Fog and woods

We had a wonderfully moody day of fog a couple of days ago. This morning is crisp and clear again and even, a little hot. After a terrible night’s sleep, I set out to walk at around noon and found my way to the Bosco di San Francesco (the woods of St Francis). It was all down and then up hill, but walking on dirt not stone came as a relief as did birdsong. The clip (if it loaded) is from a drumming performance in the square. Such a thrill to stand there and have the sound enter the chest. A kind of masculine synchronized fury. Less thrilling: they wandered the streets and played until midnight (competing with the middle school hooligans). This morning I woke to the sound of recycling pick up.

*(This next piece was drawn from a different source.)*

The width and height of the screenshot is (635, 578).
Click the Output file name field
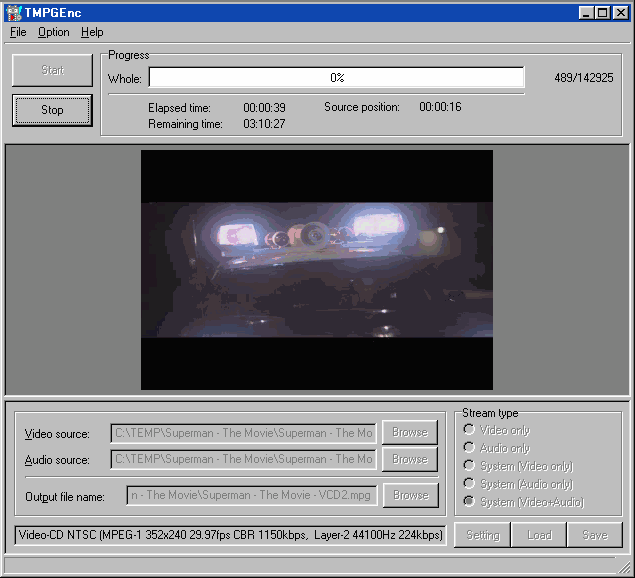251,495
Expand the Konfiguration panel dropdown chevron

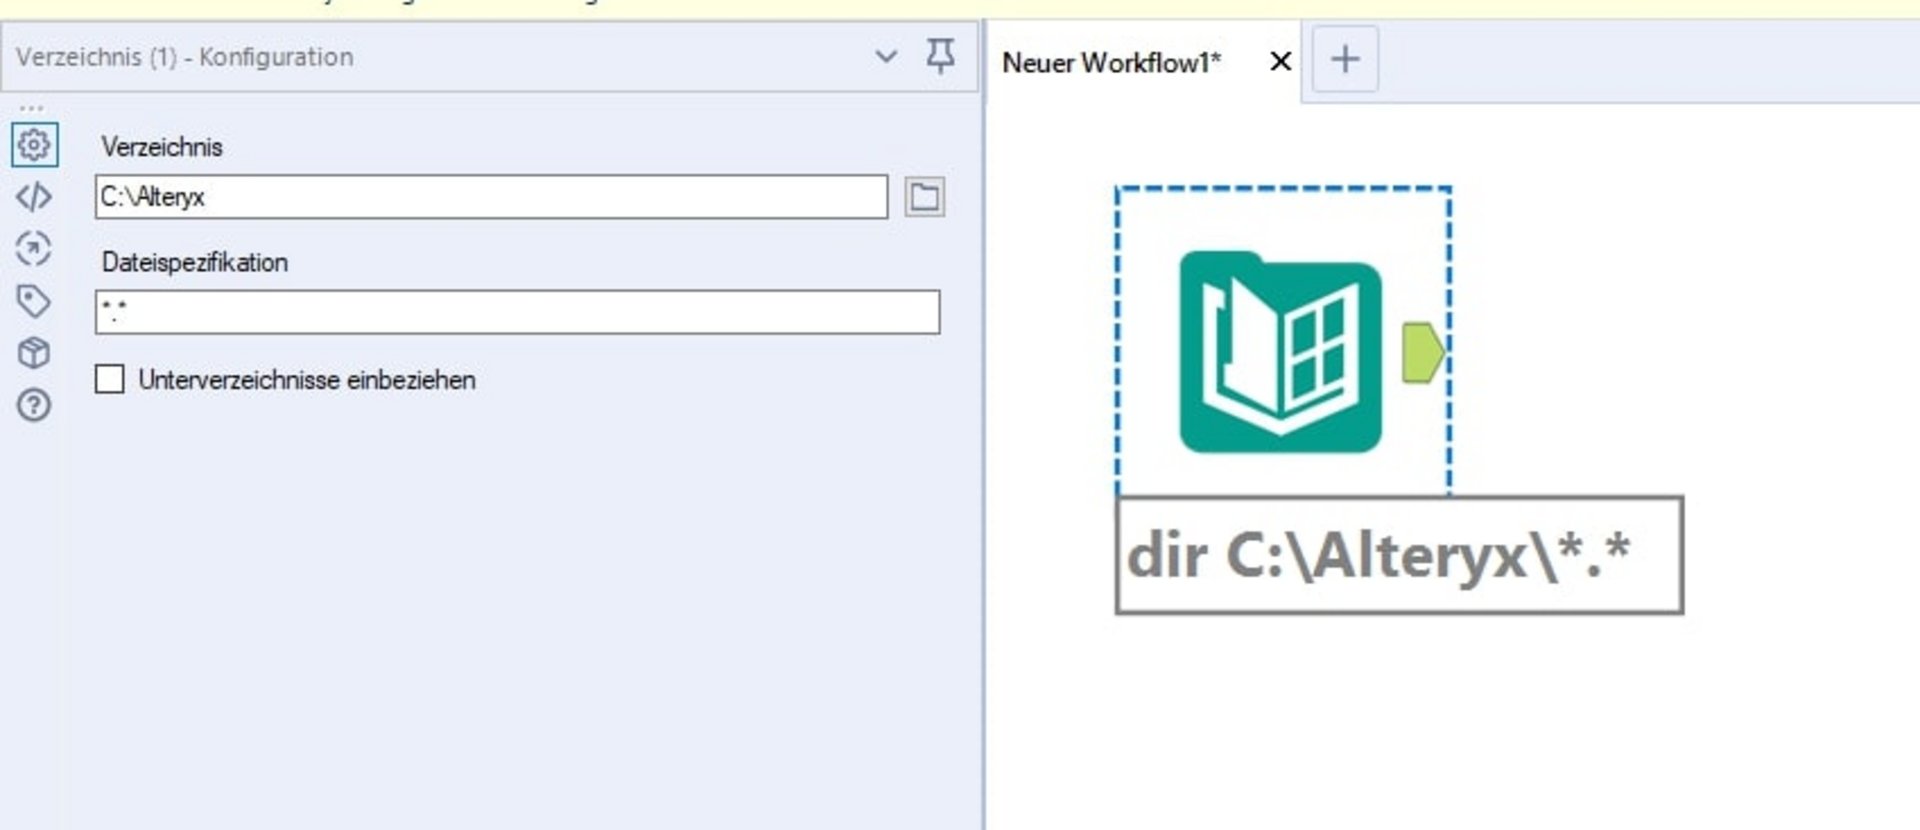pyautogui.click(x=886, y=56)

Imagine a truck that lifts a bin of glass and dumps it into a truck bed ten feet down, also full of glass. A crashing cascade. It sounds like the end of the world. I’m not complaining. Am I?

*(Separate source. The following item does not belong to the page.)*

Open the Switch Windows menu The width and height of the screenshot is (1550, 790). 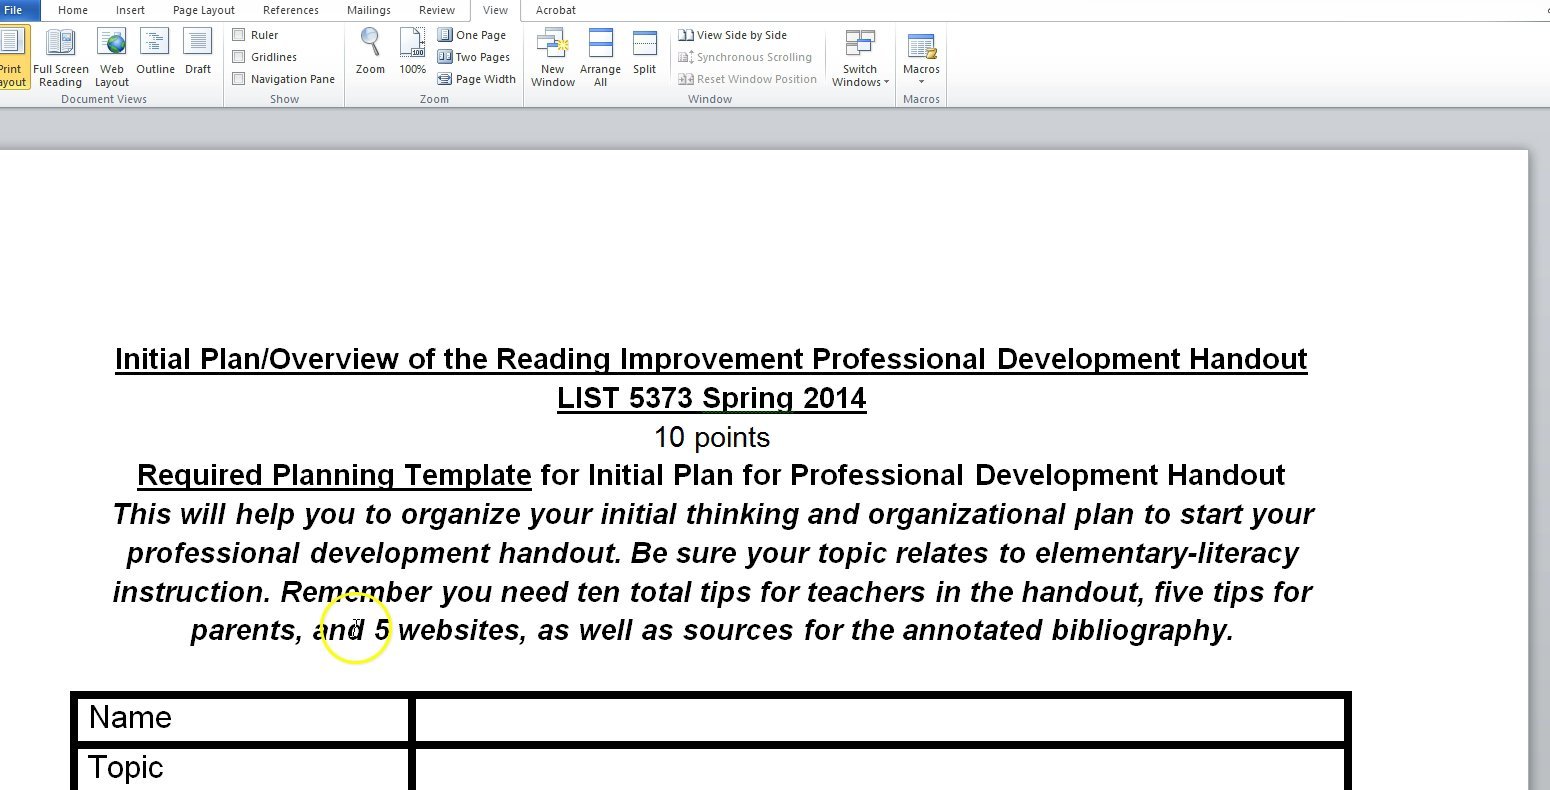click(858, 57)
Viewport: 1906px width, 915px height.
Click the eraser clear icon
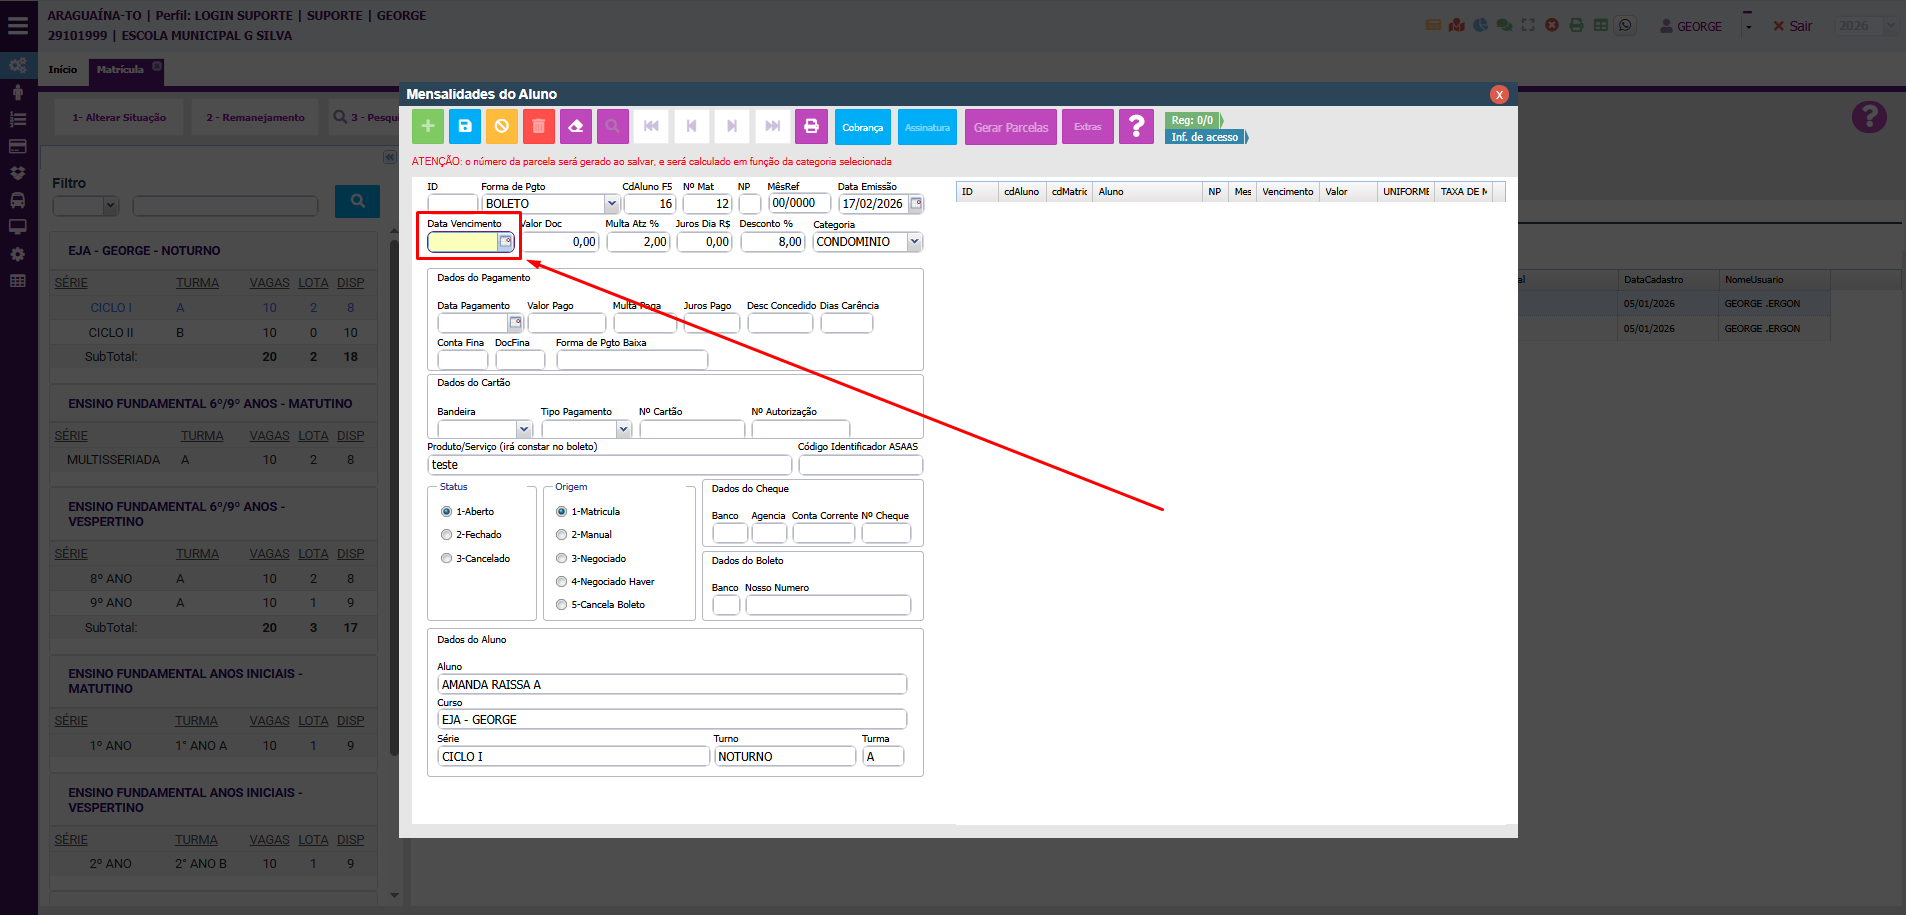(x=575, y=127)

The door into the woods is in the middle of that long wall on the right (below).

An Assisi-inspired WIP. All hand pieced but with some areas of appliqué — what I call a hybrid approach. I got a little inventive to accommodate the design (and to work with limited scraps brought along on the trip), but also in response to having heard Jude say recently something like “technique is everything, really.”

Here are some shots of Saint Clare’s alb. Ssh! Don’t tell. Photos were prohibited there (you cannot believe what scant attention people pay to those signs, BTW). I did not use a flash.

There is some beautiful pull-work down the middle which you probably can’t see. I wondered if Clare had been a giantess, because the gown is BIG. But no, my host said the style was for cloth to pool about the feet. Perhaps, too, some length was cinched up by a simple belt.

This picture, from “The Little Flowers of Saint Clare,” tells of the time when Clare came up off her sick bed to raise the monstrance to pray for the sisters, who were defenseless to an advancing army of Saracens. She then prayed for then soldiers, too. A sweet voice came out of the object (“because of your love, I will watch over you and them always”) and the army changed course and went elsewhere.

Below is her cathedral. The alb is housed in a reliquary on the lower level. She’s buried on the level, too.

Can’t remember if I mentioned, but we attended a choral performance at St. Clare’s the first night here (below).